Daniel Lemire's blog

, 4 min read

Counting cycles and instructions on ARM-based Apple systems

6 thoughts on “Counting cycles and instructions on ARM-based Apple systems”

  1. Zhongpu says:

    I have some doubts about linux-perf-events.h.

    Question 1: it seems that ids is never used. Why not a local variable?

    for (auto config : config_vec) {
    attribs.config = config;
    fd = static_cast<int>(syscall(__NR_perf_event_open, &attribs, pid, cpu, group, flags));
    if (fd == -1) {
    report_error("perf_event_open");
    }
    ioctl(fd, PERF_EVENT_IOC_ID, &ids[i++]);
    if (group == -1) {
    group = fd;
    }
    }

    Question 2: how to understand “our actual results are in slots 1,3,5”?

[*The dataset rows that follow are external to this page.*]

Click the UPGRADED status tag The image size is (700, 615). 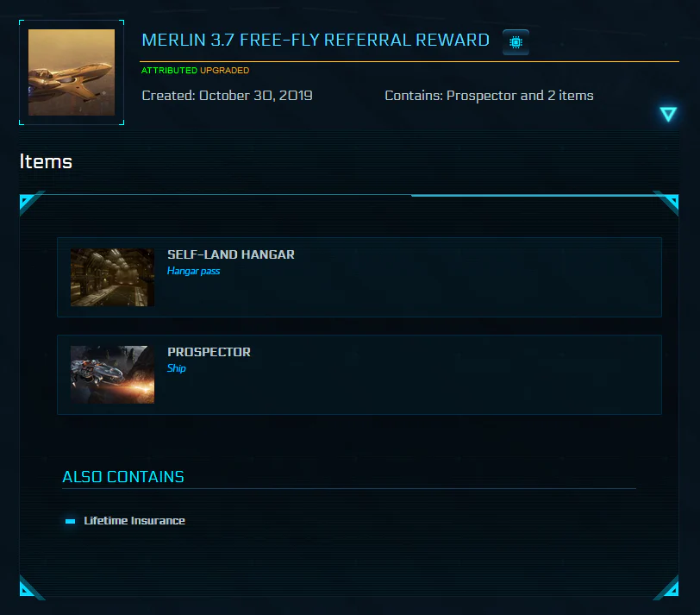click(224, 71)
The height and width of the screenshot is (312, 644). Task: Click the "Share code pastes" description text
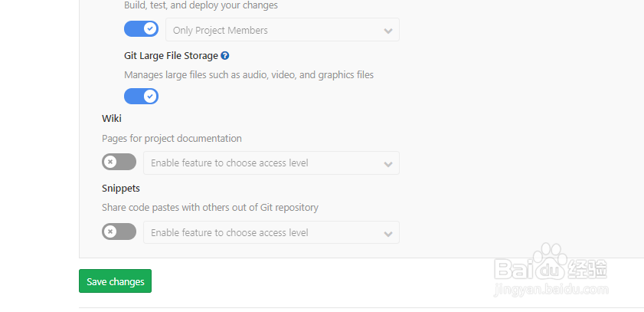coord(210,208)
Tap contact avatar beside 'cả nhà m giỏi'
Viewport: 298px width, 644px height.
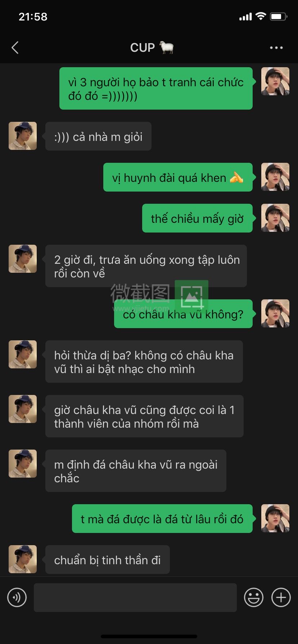tap(23, 136)
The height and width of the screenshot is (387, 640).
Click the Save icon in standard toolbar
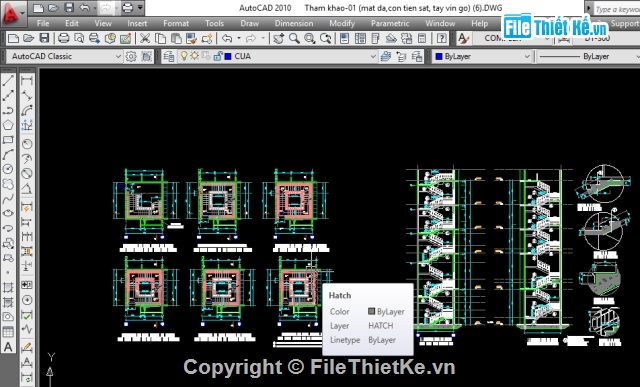[44, 39]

    for (uint32_t i = 1; i < temp_result_vec.size(); i += 2) {
    results[i / 2] = temp_result_vec[i];
    }

    1. Pull requests invited !

  2. Quazi Irfan says:

    Why instruction count is double? Shouldn’t be a whole number?

    1. Yes. Of course, you can represent an integer using a floating-point number… which is convenient if you want to compute an average, for example.

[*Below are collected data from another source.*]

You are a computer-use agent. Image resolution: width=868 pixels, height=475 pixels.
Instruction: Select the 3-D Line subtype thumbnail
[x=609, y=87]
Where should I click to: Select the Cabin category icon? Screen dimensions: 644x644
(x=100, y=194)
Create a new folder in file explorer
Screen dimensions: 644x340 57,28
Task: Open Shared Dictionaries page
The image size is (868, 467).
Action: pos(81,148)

      1. Quazi Irfan says:

        I was able to reproduce the measurement on my end using Dougall’s code. Thank you for linking it in your code.

        On x86, rdtsc starts during CPU power on, and keeps increasing. But it is not the case for Dougall’s code. I think the counting starts with the program, as I’ve noticed it start with a small number everytime. Do you concur? Here[1] is the snippet I am running. Example run,

        // start, stop, stop-start

        1363160, 6005521463, 6004158303

        6005554311, 12010098583, 6004544272

        12010107912, 18013040904, 6002932992

        18013048020, 24017295657, 6004247637

        24017306678, 30023735547, 6006428869

        30023751252, 36031294826, 6007543574

        36031304510, 42037625498, 6006320988

        42037635149, 48046499216, 6008864067

        48046506980, 54050169260, 6003662280

        54050174555, 60058717182, 6008542627

        It’s mostly copy paste of the original code. I intend to expose rdtsc function and call it from a python program.

        [1] https://gist.github.com/quazi-irfan/3ee4789e9752bc8b3b958300157235a5

        1. You should make sure you understand what rdtsc outputs on modern CPUs.